● **EXERCISE GOAL**: The response should hold each line from the entries below where "swatch" is found.

● **INPUT**:
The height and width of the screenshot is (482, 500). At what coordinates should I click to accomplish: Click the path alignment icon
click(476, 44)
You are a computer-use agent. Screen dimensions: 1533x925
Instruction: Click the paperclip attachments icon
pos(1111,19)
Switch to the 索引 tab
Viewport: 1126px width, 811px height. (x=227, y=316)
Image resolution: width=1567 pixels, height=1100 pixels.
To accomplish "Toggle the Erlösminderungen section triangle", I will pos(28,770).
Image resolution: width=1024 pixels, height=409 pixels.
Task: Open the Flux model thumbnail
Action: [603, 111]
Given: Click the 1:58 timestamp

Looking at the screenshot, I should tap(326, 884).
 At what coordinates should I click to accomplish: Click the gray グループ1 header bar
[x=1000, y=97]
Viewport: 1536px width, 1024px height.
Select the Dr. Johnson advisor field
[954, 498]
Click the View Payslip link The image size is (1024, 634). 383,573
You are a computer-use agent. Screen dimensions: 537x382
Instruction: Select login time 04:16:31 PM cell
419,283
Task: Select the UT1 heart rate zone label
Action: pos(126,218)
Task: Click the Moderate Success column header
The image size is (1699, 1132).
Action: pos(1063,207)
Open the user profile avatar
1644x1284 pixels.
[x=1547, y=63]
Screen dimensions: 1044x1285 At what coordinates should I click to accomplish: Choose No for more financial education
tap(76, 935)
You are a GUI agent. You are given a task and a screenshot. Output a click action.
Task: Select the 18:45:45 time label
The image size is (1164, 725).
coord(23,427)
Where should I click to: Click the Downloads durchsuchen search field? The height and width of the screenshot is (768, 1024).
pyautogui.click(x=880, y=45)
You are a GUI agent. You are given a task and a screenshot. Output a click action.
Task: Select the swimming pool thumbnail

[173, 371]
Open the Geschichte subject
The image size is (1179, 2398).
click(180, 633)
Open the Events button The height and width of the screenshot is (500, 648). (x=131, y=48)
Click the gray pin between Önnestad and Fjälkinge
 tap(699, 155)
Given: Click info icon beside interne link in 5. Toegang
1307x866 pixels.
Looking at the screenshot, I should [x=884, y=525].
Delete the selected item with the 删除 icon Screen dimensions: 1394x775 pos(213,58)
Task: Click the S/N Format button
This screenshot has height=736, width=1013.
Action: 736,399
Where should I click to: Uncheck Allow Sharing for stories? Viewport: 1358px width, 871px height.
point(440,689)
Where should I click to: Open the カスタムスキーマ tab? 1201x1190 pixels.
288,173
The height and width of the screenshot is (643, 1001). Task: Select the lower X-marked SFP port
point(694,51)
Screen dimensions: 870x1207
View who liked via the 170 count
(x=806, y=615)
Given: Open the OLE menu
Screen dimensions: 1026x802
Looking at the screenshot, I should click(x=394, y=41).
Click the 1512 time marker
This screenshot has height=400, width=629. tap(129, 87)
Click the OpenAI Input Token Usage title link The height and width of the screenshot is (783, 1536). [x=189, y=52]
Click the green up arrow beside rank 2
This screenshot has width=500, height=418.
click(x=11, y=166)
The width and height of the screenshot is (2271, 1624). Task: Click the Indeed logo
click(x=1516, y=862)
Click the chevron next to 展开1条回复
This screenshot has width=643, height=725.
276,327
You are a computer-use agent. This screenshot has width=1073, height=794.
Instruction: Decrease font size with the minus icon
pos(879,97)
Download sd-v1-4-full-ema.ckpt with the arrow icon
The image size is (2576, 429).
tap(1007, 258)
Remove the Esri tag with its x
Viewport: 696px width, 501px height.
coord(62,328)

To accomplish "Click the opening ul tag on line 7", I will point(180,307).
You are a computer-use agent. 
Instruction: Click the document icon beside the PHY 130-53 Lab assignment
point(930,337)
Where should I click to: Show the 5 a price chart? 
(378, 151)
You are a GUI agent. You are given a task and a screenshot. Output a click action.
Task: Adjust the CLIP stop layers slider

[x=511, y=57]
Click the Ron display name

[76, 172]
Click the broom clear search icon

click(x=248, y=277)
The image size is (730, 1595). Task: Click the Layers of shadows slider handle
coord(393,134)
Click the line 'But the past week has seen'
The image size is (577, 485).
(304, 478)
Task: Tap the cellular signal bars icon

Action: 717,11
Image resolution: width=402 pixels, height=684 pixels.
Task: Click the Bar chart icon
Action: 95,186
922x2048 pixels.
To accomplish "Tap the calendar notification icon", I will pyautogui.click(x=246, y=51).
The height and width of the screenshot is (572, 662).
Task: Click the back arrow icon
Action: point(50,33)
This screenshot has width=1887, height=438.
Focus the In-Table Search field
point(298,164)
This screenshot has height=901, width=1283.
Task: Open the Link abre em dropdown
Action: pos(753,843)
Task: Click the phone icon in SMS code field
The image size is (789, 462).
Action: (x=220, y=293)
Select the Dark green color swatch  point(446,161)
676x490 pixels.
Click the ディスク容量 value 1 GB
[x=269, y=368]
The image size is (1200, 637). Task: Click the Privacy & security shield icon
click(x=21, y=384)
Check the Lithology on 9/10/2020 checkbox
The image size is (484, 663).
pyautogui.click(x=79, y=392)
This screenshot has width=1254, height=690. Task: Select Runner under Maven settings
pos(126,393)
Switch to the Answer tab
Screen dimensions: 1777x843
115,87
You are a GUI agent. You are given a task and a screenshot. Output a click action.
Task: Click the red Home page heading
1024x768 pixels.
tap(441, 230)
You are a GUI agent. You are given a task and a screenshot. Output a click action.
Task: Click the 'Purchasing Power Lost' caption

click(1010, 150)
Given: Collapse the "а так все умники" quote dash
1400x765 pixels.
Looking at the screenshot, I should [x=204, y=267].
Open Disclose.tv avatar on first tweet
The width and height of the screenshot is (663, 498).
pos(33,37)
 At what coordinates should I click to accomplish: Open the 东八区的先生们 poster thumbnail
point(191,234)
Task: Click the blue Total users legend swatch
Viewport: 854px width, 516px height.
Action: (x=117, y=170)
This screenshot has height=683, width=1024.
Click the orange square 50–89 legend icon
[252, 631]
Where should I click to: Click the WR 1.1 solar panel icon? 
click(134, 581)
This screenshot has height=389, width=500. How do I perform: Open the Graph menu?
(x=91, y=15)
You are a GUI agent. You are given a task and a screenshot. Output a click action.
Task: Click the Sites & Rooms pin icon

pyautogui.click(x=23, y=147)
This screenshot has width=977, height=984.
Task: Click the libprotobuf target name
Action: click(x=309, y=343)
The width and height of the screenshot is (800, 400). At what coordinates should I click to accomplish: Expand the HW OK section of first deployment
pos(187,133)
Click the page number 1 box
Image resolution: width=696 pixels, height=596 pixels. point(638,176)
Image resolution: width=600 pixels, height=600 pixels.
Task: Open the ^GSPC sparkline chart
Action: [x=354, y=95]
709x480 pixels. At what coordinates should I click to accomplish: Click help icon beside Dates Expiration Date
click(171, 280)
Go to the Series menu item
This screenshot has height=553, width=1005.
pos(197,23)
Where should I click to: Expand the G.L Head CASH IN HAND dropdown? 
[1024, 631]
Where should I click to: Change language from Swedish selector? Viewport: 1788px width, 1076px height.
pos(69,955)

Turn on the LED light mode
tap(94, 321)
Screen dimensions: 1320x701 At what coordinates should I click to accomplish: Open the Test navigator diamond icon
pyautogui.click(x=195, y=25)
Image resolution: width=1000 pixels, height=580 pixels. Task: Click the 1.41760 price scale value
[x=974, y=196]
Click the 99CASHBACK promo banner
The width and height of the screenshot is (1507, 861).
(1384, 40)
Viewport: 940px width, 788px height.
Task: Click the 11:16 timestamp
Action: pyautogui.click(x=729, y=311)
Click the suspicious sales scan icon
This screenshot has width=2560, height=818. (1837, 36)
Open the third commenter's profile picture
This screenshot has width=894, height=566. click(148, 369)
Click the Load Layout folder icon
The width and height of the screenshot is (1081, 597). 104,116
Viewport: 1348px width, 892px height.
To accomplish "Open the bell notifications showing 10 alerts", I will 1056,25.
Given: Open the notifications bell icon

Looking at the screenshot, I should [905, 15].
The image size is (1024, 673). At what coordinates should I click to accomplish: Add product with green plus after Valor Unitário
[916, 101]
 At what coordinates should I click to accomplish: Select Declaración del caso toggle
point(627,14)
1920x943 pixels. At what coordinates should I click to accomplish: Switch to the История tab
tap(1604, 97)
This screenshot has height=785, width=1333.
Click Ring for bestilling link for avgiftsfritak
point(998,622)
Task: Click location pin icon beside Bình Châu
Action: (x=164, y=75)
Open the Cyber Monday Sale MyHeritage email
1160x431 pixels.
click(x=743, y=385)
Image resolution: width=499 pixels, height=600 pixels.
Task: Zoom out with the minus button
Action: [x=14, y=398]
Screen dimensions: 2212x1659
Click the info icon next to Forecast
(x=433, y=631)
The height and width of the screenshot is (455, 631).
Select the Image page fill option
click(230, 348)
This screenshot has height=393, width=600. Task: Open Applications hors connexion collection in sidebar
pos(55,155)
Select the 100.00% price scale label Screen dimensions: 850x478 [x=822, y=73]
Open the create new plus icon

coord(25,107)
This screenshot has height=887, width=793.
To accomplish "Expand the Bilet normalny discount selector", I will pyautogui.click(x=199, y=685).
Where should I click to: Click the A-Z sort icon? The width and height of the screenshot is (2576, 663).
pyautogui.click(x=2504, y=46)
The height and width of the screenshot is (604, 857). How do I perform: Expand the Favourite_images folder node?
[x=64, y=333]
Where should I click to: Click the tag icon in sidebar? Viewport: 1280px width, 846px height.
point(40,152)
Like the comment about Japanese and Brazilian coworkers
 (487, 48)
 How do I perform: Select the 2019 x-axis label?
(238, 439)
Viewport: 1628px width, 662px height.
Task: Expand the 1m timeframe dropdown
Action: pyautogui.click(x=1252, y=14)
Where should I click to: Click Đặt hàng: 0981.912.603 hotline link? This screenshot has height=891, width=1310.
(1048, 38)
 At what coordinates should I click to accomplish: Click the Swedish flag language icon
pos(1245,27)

● **EXERCISE RESPONSE**:
Select the Dark green color swatch  point(446,161)
Task: Click the blue Total users legend swatch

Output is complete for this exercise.